But really what I've been doing here, when it comes down to the memorable stuff, is eating.
![](https://blogger.googleusercontent.com/img/b/R29vZ2xl/AVvXsEjh3MTtMmvLXUkEnG1ZfjBxwlfiutFXaUBoA01gjr-VUNqXURPFhChXtThDdcAKidrBOUDkTOsNKBwmuVv8saZuqDIWE7zRxXRblh5Zy3UgGEaxsoSDa1wNXcFCIQ-Ct3M-tepUiw/s320/Rays-Burger.jpg)
But they do have a burger. Man oh man do they have a burger. 10 oz. Indescribably tender. Charred just a bit on the outside. Toasted brioche bun. This beast borders on the obscene, juicier and richer and more decadent than any burger I've ever had. I went as plain as possible on this go - cheddar cheese, grilled onions, dill pickles, mustard, lettuce, tomato. I won't try to recall all the burger variations, but I will say that by plain I mean that the particular cheese I chose was one of more than a dozen available.

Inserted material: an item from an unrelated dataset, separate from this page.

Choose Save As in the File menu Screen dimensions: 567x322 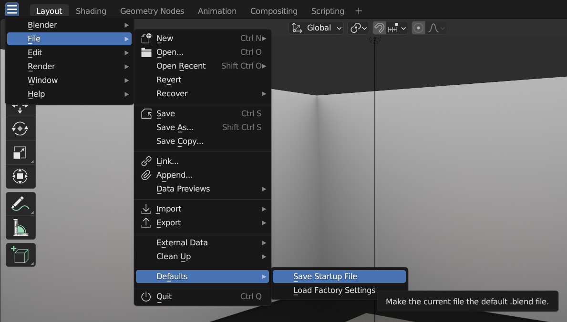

And it's good that the burger is so outlandishly amazing, because Ray's is a one-trick pony. They do fries, and coleslaw, but as a total afterthought, almost the way salad bars include the decorative kale.
Now, if I just jog back to Austin, I should be about able to burn this baby off and return to my pre-Ray's self. But then again, maybe the Persephone rule applies; when you take a bite in Hell, you can't ever go back.